Laura Snowden recital

Market Drayton Festival Centre, 2 December 2018

Classical guitarist Laura Snowden brought star quality and a sustained ‘wow’ factor to the inaugural concert of a new classical music series at the Festival Centre.

I have rarely heard the guitar played with such a powerful blend of sensitivity and bravura. She held her audience as if spellbound.

Laura Snowden with Festival Centre Volunteer Jan Passmore

Laura opened her recital with A Fancy by the English Renaissance composer Dowland, playing with an exquisite light touch that captured the charm of the lute, for which it was written. Then straight into five Preludes written in the mid twentieth century by Brazilian Villa Lobos. It was bold programming that swept the audience into the emotionally intense world of the Rio barrios and she kept us with her every step of the way.

Laura’s second major piece — Bach’s Cello Suite number 3 – she had learned from a handwritten adaptation given to her by Julian Bream. With each movement reflecting a dance of the period, there was a spirited playfulness to Laura’s hugely enjoyable interpretation.

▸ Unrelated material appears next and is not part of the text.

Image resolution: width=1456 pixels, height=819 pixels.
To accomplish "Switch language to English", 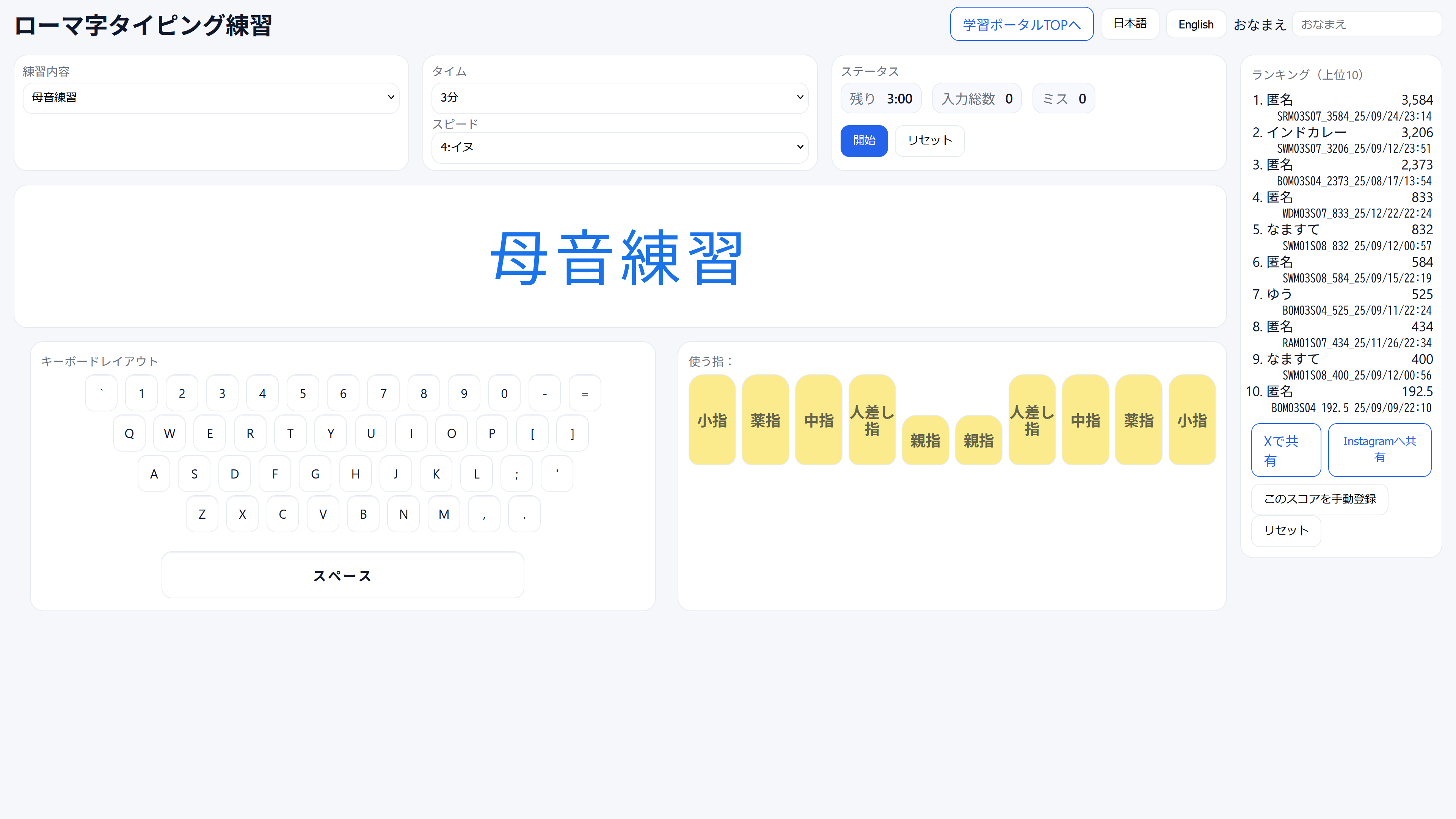I will (1196, 24).
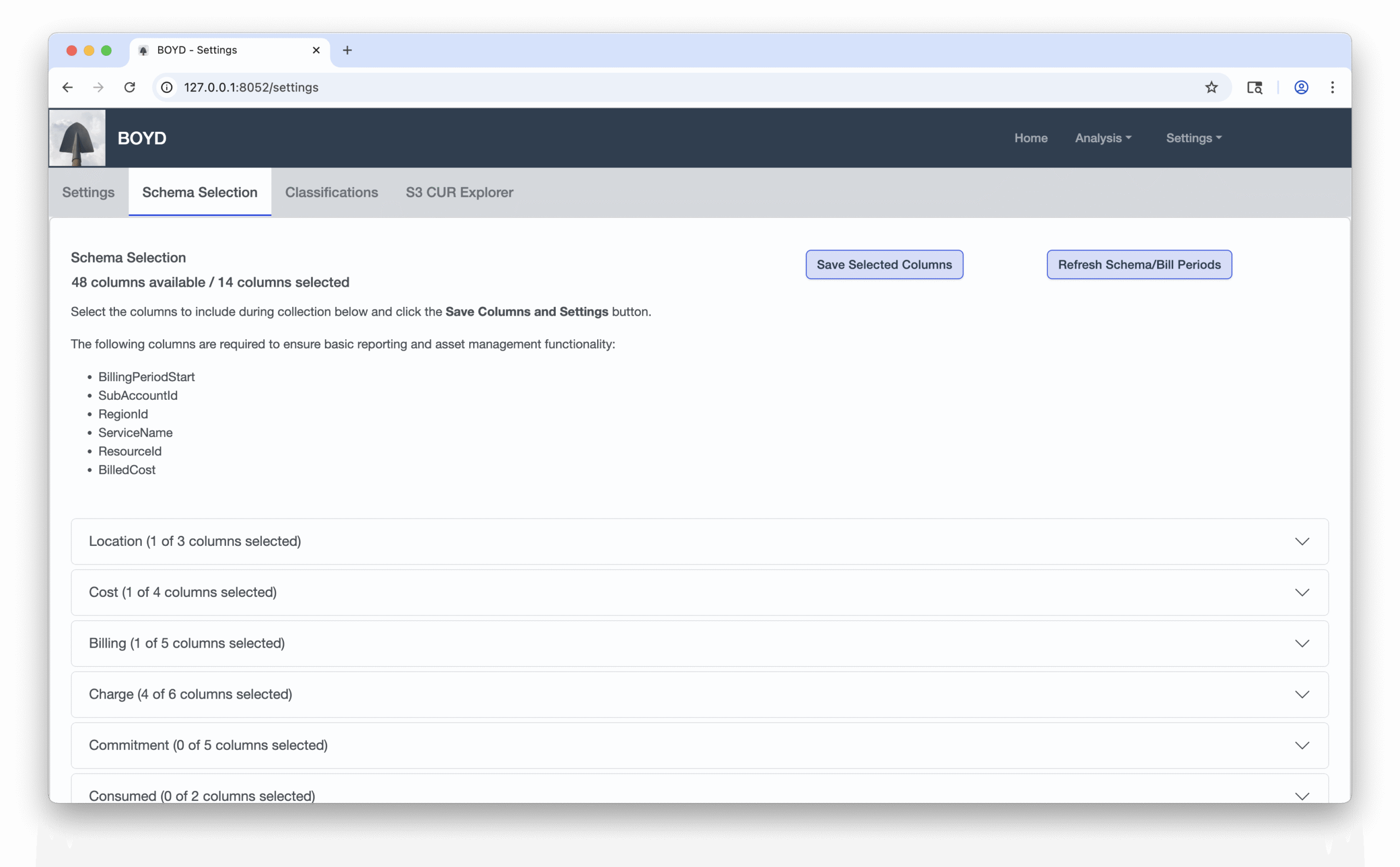Viewport: 1400px width, 867px height.
Task: Open the Analysis dropdown menu
Action: pos(1102,138)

Amidst pieces by Sor, Barrios and Regondi, Laura also played two of her own compositions: L’Etoile et la Rose, inspired by the story of The Little Prince, and Anpao – named after the Sioux God of the Dawn. Both had an ethereal quality to them: intriguing, mysterious, and hauntingly beautiful. With moments of subtle humming, which blended with the guitar’s harmonics and then appeared to ‘bend’ them, it truly seemed that the guitar sang. I could say the same for the entire recital.